Je continuerai donc à pratiquer avec allégresse l’art de la pensée et la discipline philosophique, mais que Dieu, qui n’existe peut-être pas, me préserve des certitudes formatées et que les humains, qui existent bien réellement, continuent de m’apporter leurs doutes magnifiques… Je veux faire de mon mieux ma cuisine métaphysique et je serai toujours heureux de partager avec vous ces nourritures terrestres et spirituelles au grand « banquet » de la vie…

Yves Gerbal

8 juillet 2018

(1) Et c’est une très vieille histoire, en tout cas, en France, celle d’une « intelligentsia » qui se plie sans l’ombre d’un doute aux diktats d’une pensée préfabriquée et ressassée depuis, disons, le romantisme révolutionnaire du XIXème siècle, et largement réactualisée au XXème siècle par d’autres supports de cette pensée « révolutionnaire».Mais passons rapidement là-dessus.

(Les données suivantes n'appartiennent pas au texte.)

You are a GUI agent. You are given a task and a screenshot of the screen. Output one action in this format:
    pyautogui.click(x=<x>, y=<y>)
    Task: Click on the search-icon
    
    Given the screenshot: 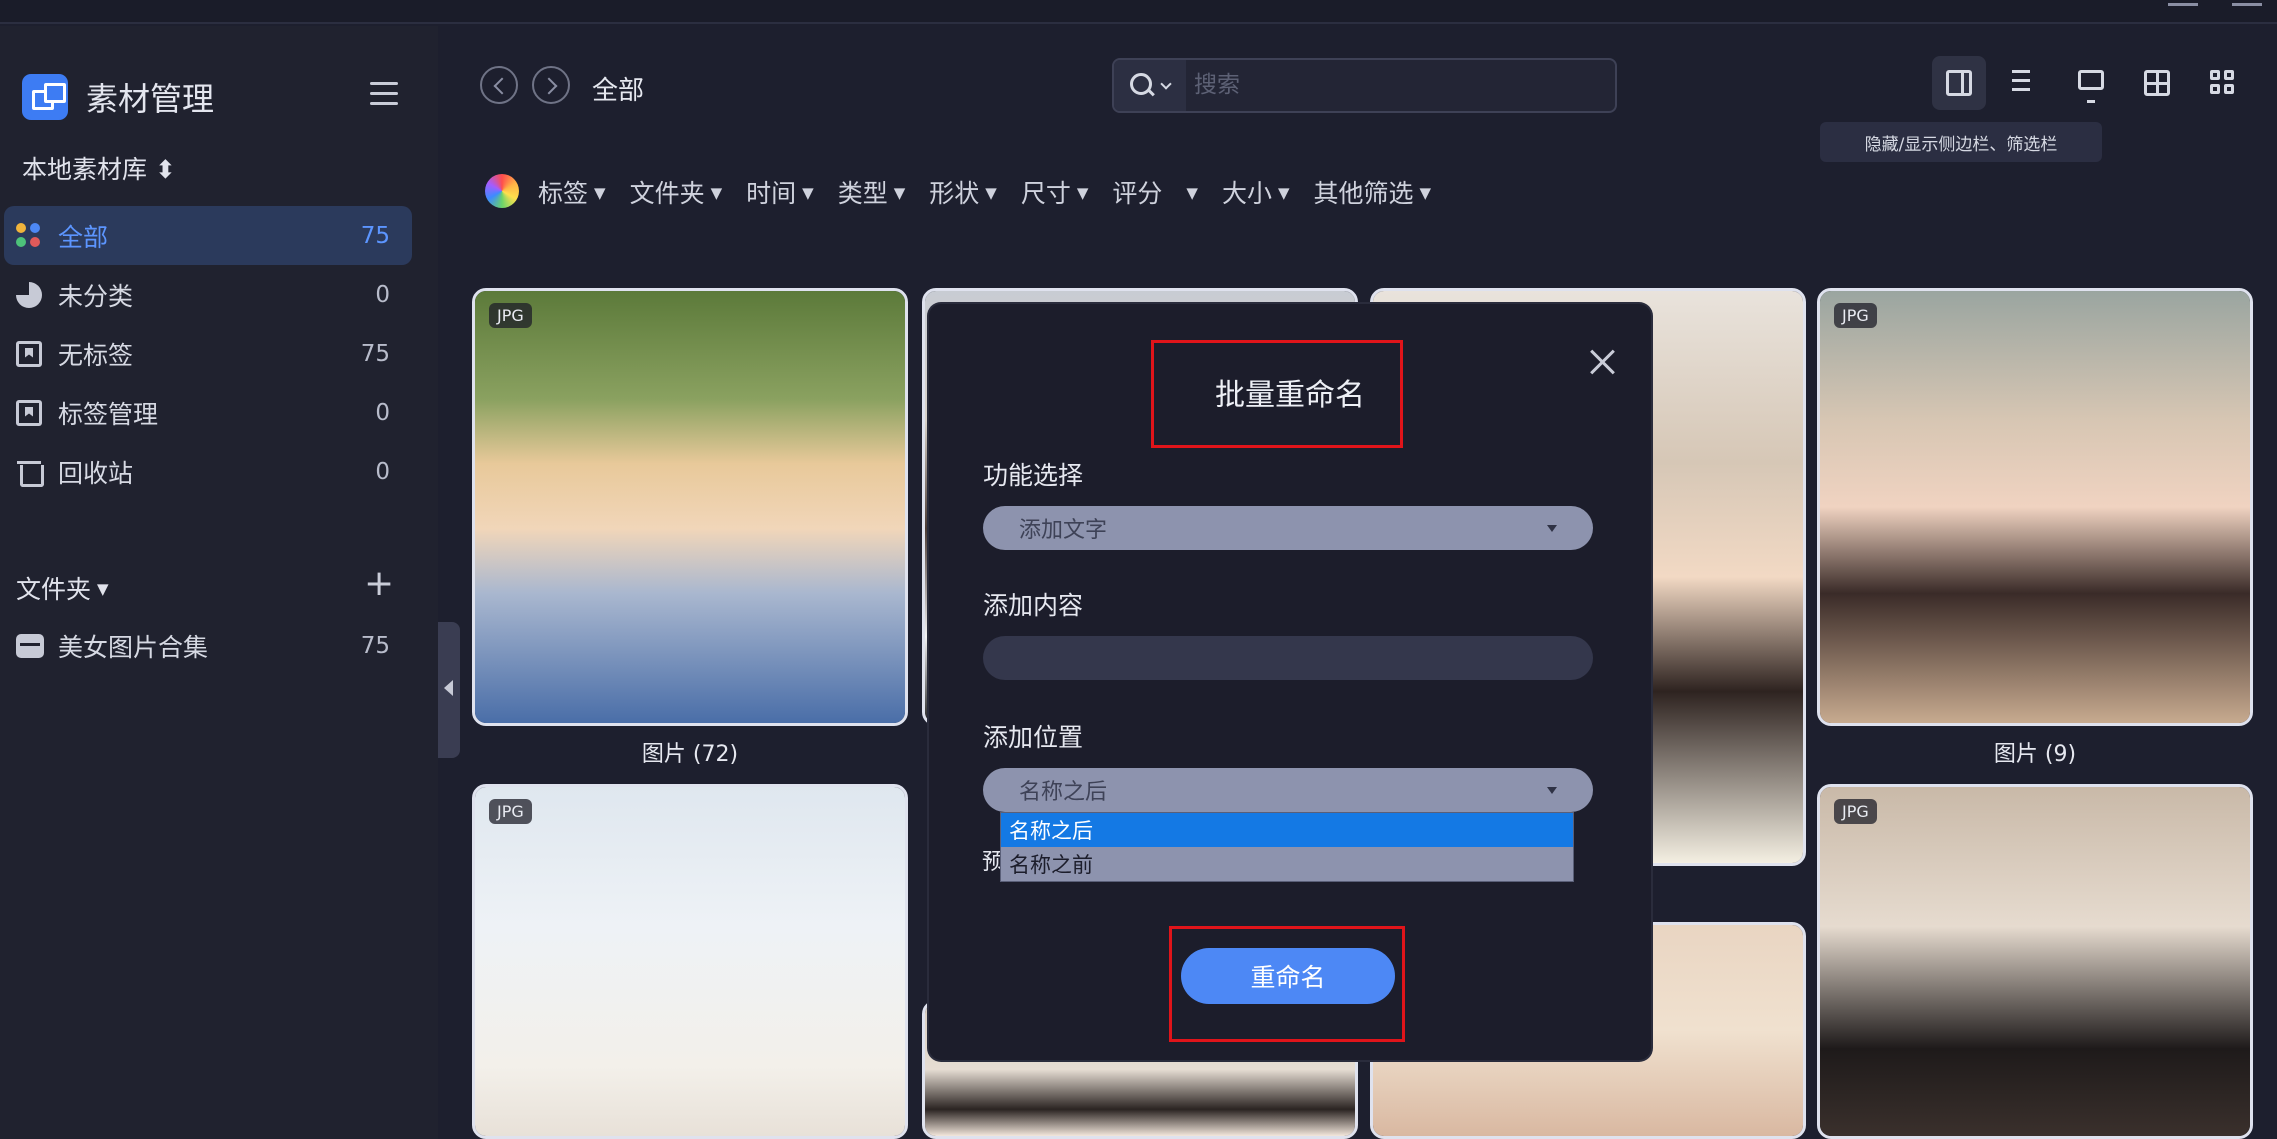 What is the action you would take?
    pyautogui.click(x=1150, y=86)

Cette histoire des idées reste à écrire et décrire. Ce n’est pas mon propos principal ici.

(2) Je m’abstiendrai poliment d’un jeu de mots trop facile mais il s’agit bien de la confirmation, comme le formulait déjà en 1987 le titre d’un livre précurseur d’Alain Finkielkraut, d’une « Défaite de la pensée »…

(3) Tractatus logico-philosophicus (1918)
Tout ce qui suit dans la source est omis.